# Activity
Every line from the one containing "This screenshot has height=414, width=652." to the end of the data below should be copied exactly, but pictures should not.

[Stored data entries]
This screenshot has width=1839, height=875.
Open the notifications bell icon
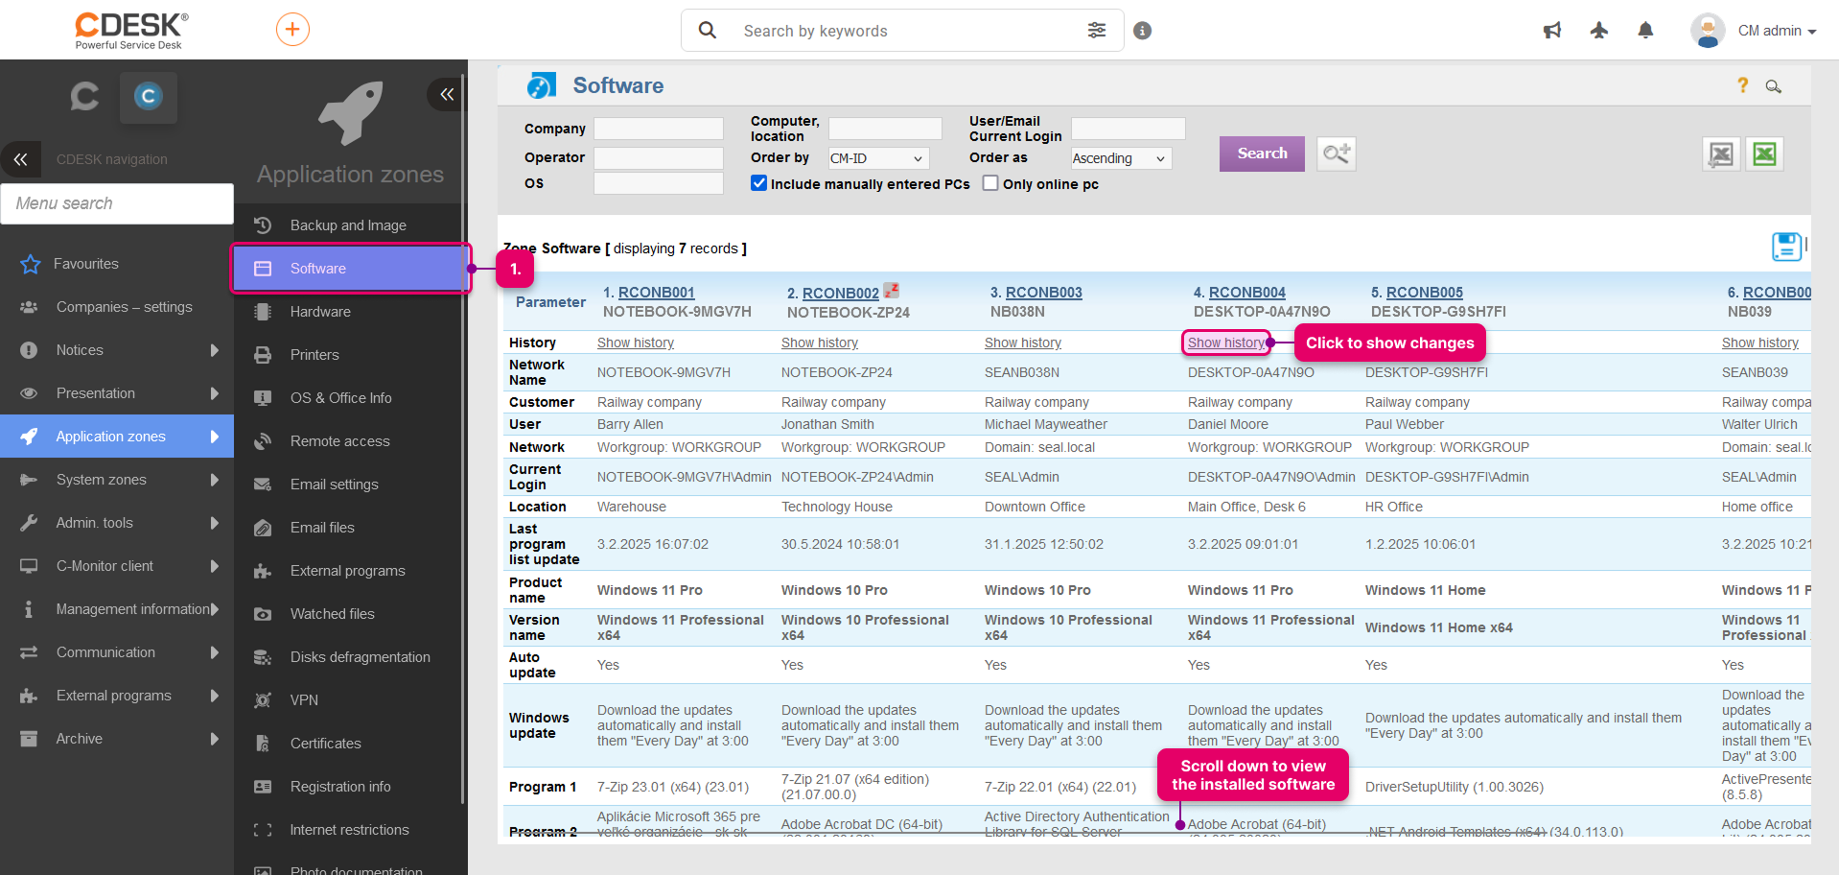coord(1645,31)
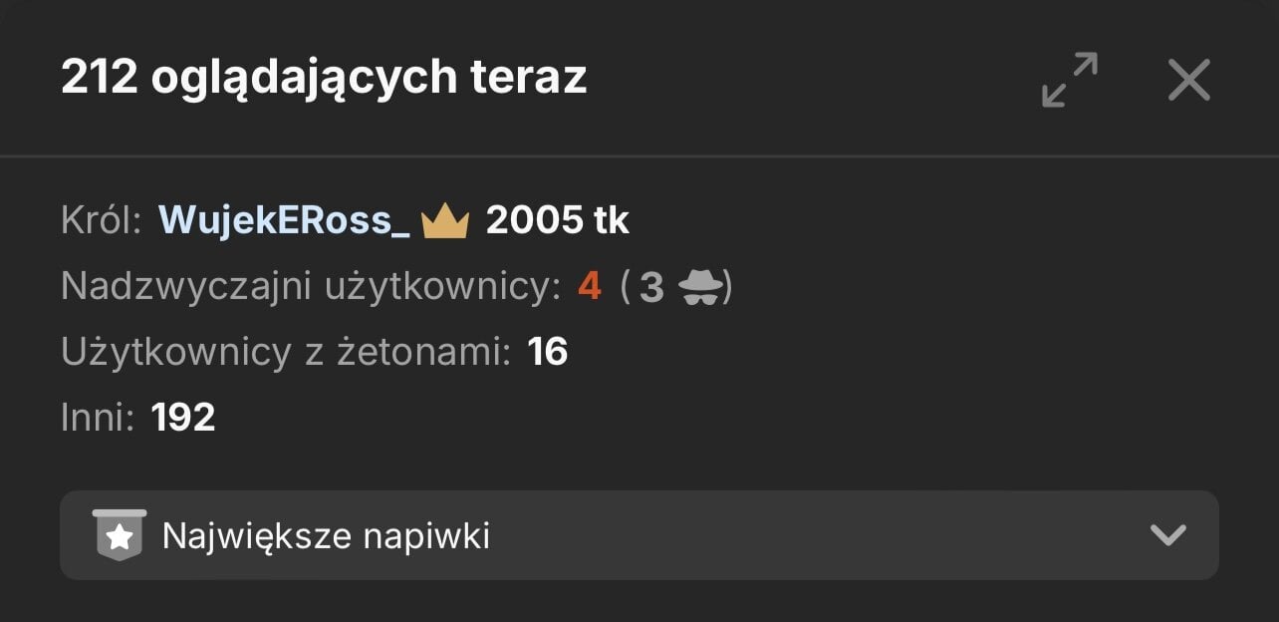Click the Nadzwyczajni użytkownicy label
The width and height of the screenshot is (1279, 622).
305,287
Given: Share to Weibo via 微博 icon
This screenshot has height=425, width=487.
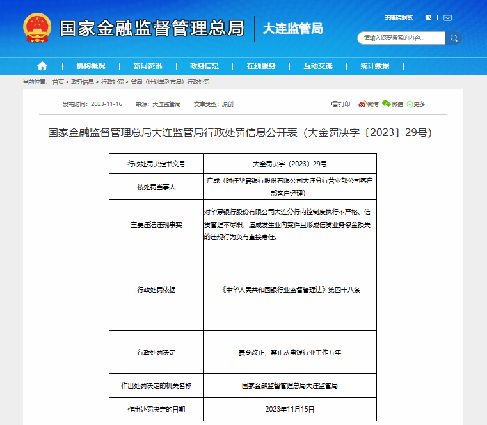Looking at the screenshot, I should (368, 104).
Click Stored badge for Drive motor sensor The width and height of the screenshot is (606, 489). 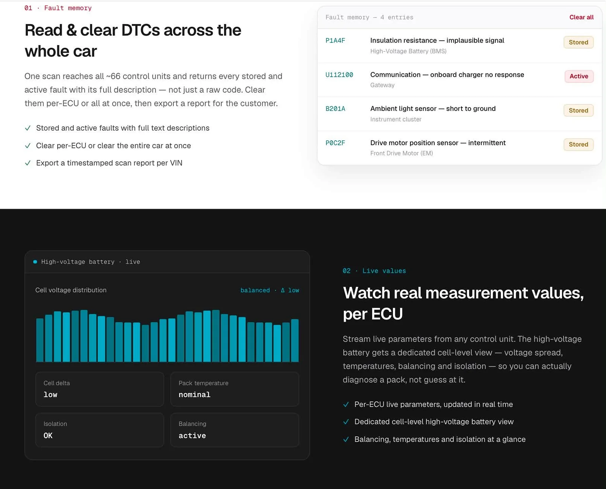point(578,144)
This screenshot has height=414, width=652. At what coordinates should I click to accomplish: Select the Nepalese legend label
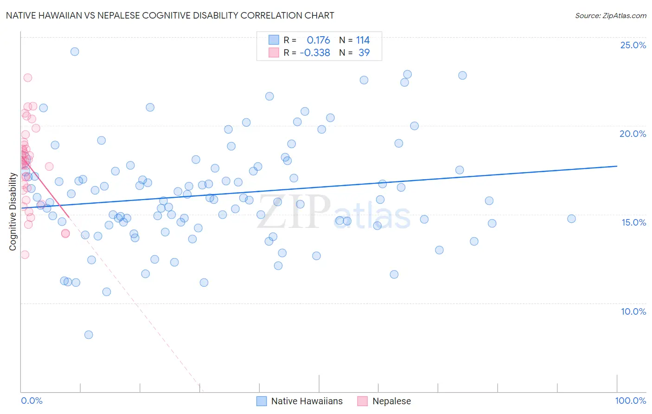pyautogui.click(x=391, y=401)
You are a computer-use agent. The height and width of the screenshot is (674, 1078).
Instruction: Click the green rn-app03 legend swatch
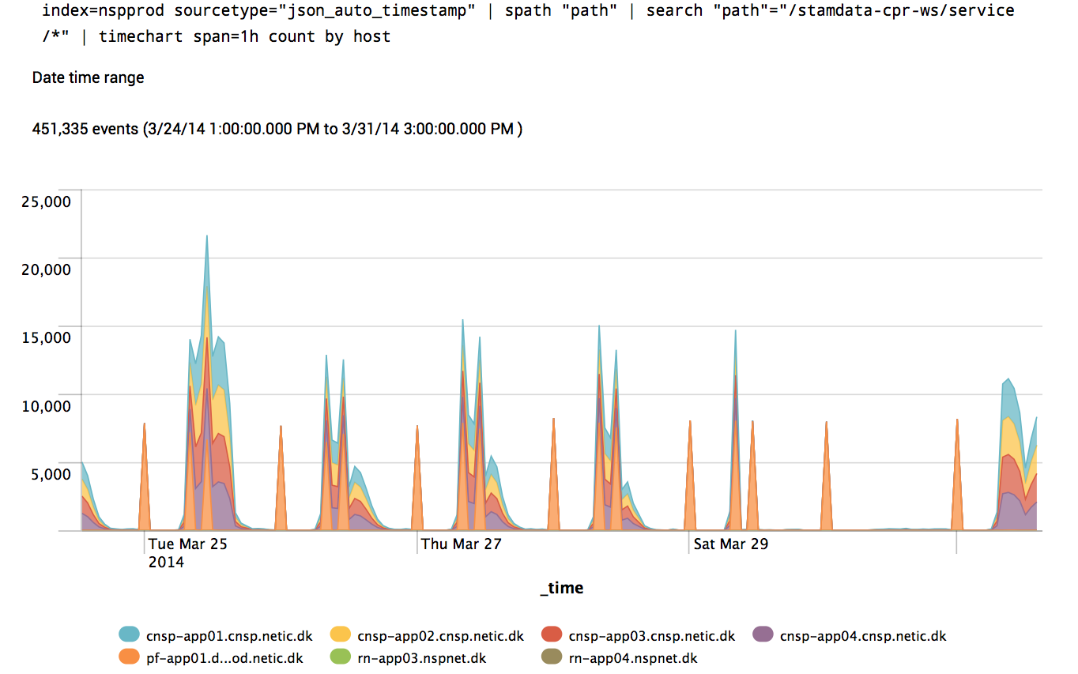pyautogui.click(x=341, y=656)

# Reply to the exercise
This screenshot has height=414, width=652. At what coordinates should I click to accomplish: Select the Nepalese legend label
pyautogui.click(x=391, y=401)
You are a computer-use agent. The height and width of the screenshot is (674, 1078).
Instruction: Click the green rn-app03 legend swatch
pyautogui.click(x=341, y=656)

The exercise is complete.